Randomized Controlled Trials (RCT)s are relied upon to assess new treatments, but suffer from limited power to guide personalized treatment decisions. On the other hand, observational (i.e., non-experimental) studies have large and diverse populations, but are prone to various biases (e.g. residual confounding). To safely leverage the strengths of observational studies, we focus on the problem of falsification, whereby RCTs are used to validate causal effect estimates learned from observational data. In particular, we show that, given data from both an RCT and an observational study, assumptions on internal and external validity have an observable, testable implication in the form of a set of Conditional Moment Restrictions (CMRs). Further, we show that expressing these CMRs with respect to the causal effect, or "causal contrast", as opposed to individual counterfactual means, provides a more reliable falsification test. In addition to giving guarantees on the asymptotic properties of our test, we demonstrate superior power and type I error of our approach on semi-synthetic and real world datasets. Our approach is interpretable, allowing a practitioner to visualize which subgroups in the population lead to falsification of an observational study.

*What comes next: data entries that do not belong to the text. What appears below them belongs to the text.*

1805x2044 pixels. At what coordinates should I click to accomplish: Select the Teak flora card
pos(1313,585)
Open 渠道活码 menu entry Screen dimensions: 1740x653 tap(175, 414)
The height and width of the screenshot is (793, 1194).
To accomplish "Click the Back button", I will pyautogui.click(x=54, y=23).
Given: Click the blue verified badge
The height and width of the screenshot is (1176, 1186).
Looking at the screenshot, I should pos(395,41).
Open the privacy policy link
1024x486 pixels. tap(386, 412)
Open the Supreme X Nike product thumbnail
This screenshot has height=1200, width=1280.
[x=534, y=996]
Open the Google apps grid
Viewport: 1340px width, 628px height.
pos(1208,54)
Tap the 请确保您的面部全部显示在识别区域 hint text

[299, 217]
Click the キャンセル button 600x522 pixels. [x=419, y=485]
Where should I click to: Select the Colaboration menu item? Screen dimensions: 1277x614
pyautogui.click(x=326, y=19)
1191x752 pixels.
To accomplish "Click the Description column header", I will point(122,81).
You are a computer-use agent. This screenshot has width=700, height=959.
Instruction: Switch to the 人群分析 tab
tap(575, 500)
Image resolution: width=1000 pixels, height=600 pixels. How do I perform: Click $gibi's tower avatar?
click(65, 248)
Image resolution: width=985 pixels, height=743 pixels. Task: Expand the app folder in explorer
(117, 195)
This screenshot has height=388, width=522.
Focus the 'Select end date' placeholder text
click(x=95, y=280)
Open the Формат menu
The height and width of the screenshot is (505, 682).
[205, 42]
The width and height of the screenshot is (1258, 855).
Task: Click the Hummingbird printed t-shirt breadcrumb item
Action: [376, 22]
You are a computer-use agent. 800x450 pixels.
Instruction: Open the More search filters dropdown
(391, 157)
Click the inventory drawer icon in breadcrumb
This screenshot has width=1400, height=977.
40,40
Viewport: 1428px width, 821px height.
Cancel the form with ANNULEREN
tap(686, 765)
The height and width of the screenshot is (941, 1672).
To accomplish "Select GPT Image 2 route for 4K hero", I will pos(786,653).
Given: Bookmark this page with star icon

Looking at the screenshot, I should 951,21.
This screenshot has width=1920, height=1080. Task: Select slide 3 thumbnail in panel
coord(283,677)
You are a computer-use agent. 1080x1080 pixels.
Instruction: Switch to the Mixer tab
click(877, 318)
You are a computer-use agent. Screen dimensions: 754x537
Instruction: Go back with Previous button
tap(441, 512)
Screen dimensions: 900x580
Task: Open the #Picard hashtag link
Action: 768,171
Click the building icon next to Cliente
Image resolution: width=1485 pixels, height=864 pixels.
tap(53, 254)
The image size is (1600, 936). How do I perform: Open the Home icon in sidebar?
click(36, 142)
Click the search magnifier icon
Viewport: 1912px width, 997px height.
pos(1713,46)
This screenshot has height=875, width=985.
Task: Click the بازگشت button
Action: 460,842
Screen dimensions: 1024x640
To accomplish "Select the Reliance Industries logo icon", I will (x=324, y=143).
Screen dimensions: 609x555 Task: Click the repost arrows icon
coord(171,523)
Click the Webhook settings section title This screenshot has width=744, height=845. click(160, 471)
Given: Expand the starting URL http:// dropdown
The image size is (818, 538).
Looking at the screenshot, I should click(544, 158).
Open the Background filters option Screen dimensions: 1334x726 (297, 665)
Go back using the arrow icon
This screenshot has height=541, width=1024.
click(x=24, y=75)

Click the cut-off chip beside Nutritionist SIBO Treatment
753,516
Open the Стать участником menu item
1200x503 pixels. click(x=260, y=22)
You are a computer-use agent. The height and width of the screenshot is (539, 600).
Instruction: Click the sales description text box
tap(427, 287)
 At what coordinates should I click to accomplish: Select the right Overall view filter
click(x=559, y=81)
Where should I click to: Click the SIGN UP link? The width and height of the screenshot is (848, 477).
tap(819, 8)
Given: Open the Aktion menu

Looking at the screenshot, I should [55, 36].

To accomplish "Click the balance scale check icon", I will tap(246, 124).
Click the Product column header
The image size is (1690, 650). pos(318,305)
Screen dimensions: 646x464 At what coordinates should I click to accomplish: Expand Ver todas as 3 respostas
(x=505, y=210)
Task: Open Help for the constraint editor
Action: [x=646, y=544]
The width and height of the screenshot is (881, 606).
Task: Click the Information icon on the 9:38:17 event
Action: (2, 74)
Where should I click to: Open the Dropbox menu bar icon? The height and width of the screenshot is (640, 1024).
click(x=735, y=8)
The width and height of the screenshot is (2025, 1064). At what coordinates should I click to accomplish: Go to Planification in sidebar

翻译：随机对照试验被用于评估新疗法，但在指导个性化治疗决策方面存在效力不足的局限。相比之下，观察性（即非实验性）研究拥有规模庞大且异质性高的人群，但容易受到各种偏倚（如残余混杂）的影响。为安全利用观察性研究的优势，我们聚焦于证伪问题——即利用随机对照试验验证从观察数据中习得的因果效应估计。具体而言，我们证明：给定随机对照试验与观察性研究数据后，关于内外部有效性的假设可通过一组条件矩约束转化为可观测、可检验的推论。此外，我们进一步表明：基于因果效应（即"因果对照"）而非个体反事实均值来表达这些条件矩约束，能够提供更可靠的证伪检验。除给出检验渐近性质的保障外，我们在半合成数据集和真实世界数据集上验证了该方法在检验效能与第一类错误控制方面的优越性。该方法具有可解释性，能帮助研究者直观识别导致观察性研究证伪的特定人群亚组。